Art. 5 of the Protocol says that : “ ……….. this Protocol shall not apply to the transboundary movement of LMOs which are pharmaceuticals for humans that are addressed by other international agreements or organizations. “
I must confess that I do not know all the international agreements or organizations that would address the adequate concerns, but obviously pharmaceuticals, including LM pharmaceuticals, are covered by specific legislations.
But the same article of the Protocol in any case is starting by: “ ………. without prejudice to any right of a Party to subject all modified organisms to risk assessment prior to the making of decisions on import……..” , which means that Parties may elaborate particular domestic measures relative to GM pharmaceuticals, which the exporters would have to respect, even if other international agreements or organizations already address some safety aspects relative to this kind of LMOs.
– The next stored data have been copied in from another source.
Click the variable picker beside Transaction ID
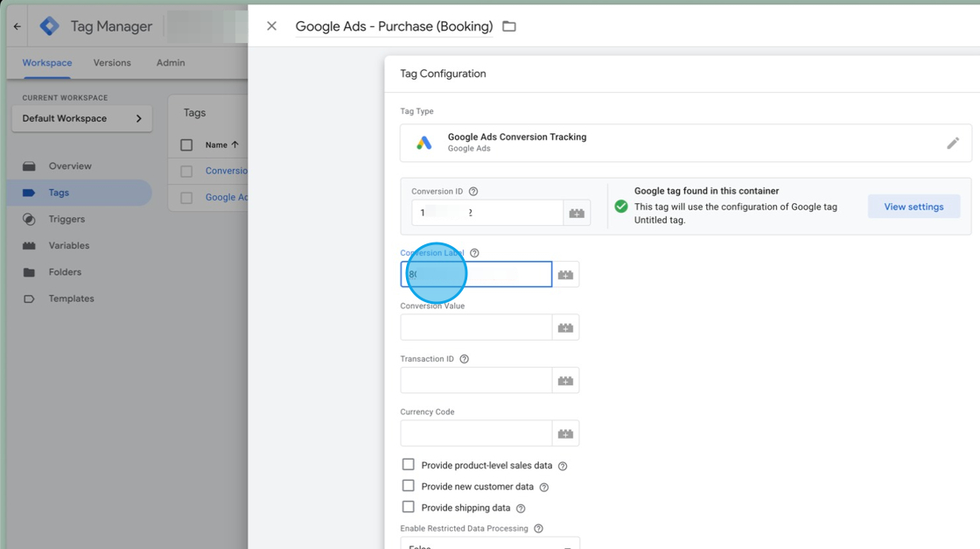 pos(565,381)
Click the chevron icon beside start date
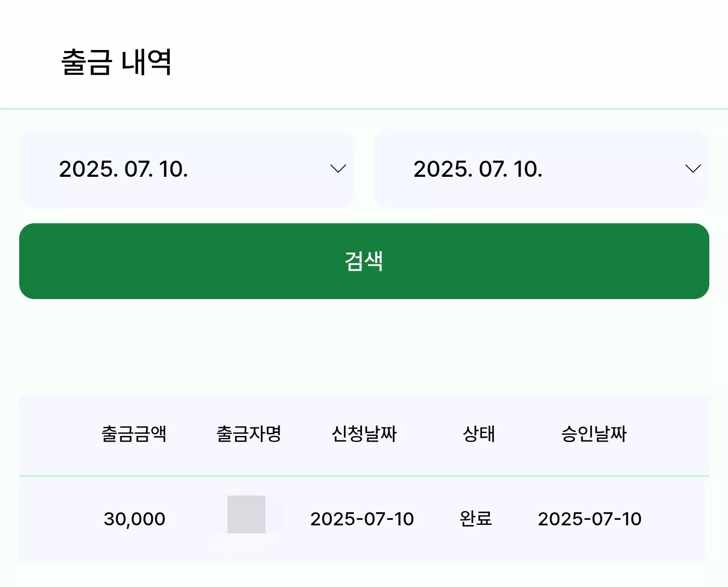Image resolution: width=728 pixels, height=587 pixels. pos(338,169)

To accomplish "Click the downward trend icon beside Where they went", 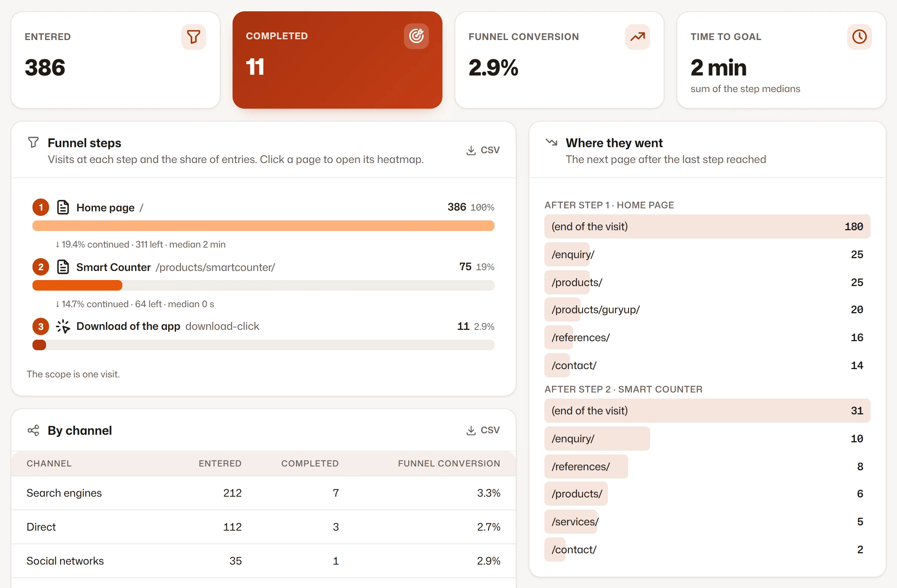I will click(x=551, y=142).
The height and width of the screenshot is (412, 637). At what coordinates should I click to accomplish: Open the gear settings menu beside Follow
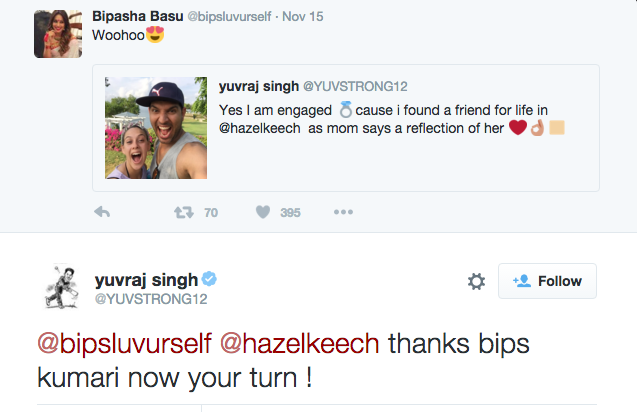click(x=477, y=282)
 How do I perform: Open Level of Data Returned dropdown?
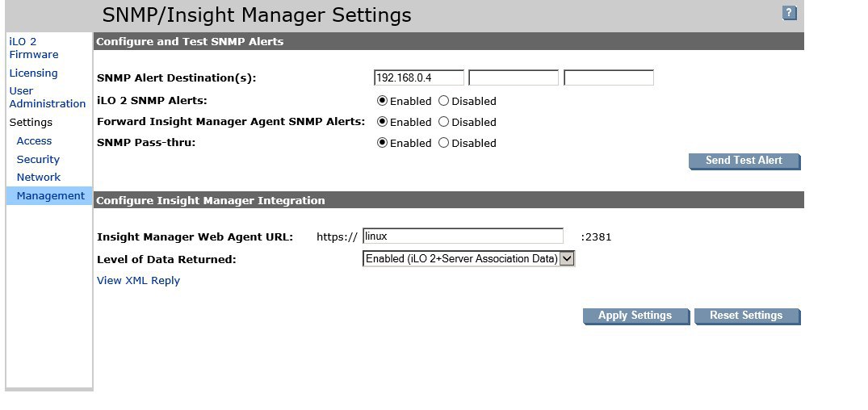click(567, 258)
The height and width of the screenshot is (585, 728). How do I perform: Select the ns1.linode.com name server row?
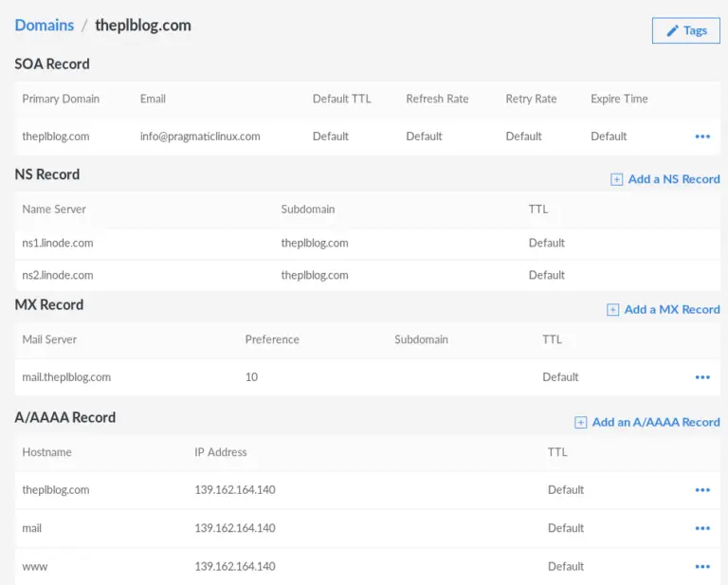[58, 243]
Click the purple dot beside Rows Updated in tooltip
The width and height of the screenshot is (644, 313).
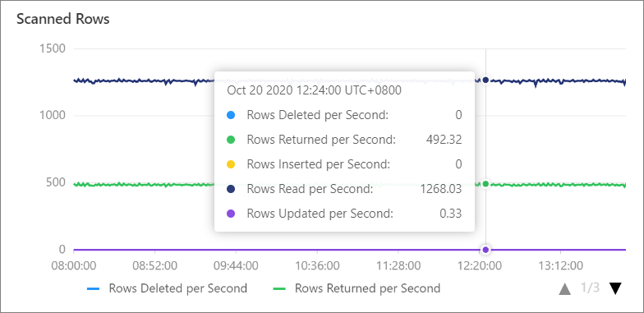231,214
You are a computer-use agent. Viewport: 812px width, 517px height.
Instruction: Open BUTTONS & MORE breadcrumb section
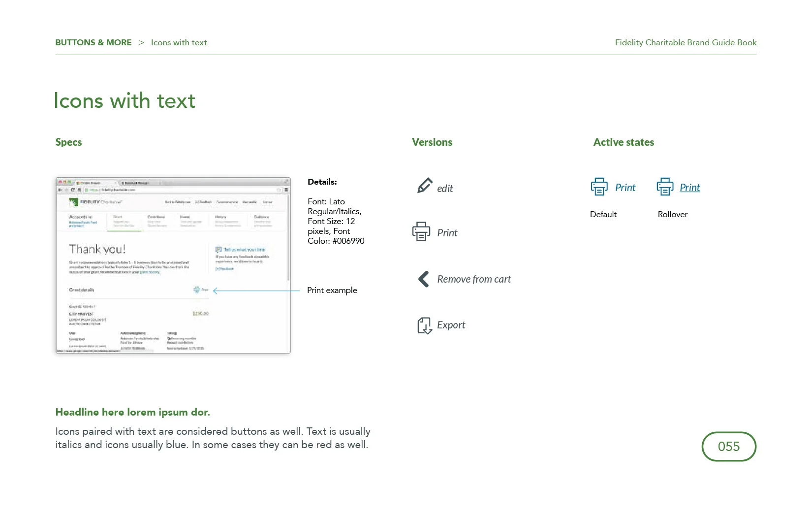[94, 42]
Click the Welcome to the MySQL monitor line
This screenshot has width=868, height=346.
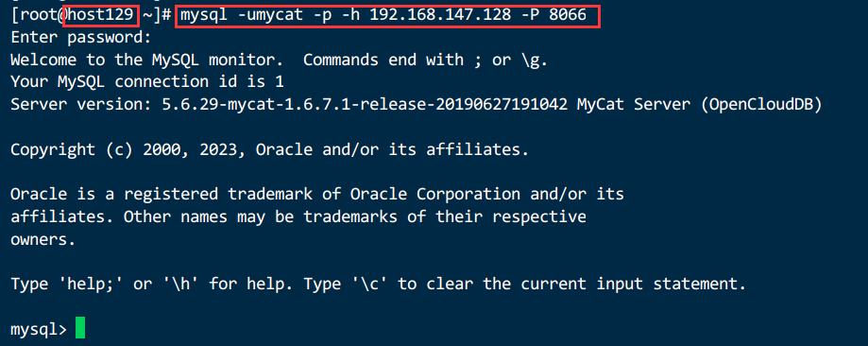[x=279, y=60]
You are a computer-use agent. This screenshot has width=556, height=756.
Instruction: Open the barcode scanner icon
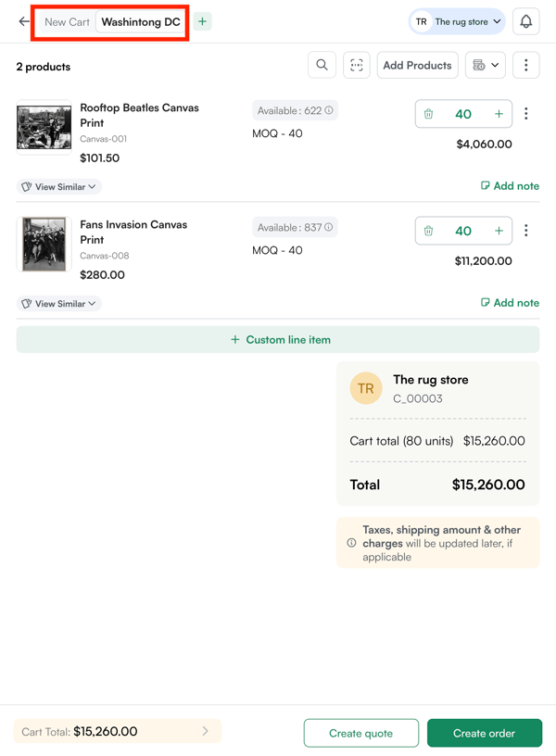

For ex., in the EU, whereas a specific legislation covers the health safety aspects of medicinal LMOs ( like health safety aspects are assessed for other medicines ), these LMOs ( often containing genes or parts of genes or genetic promoters of viruses or bacteria ) have to go through the risk assessment procedure of directive 2001/18/CE - relative to deliberate release into the environment of LMOs - to assess their potential risks for the environment.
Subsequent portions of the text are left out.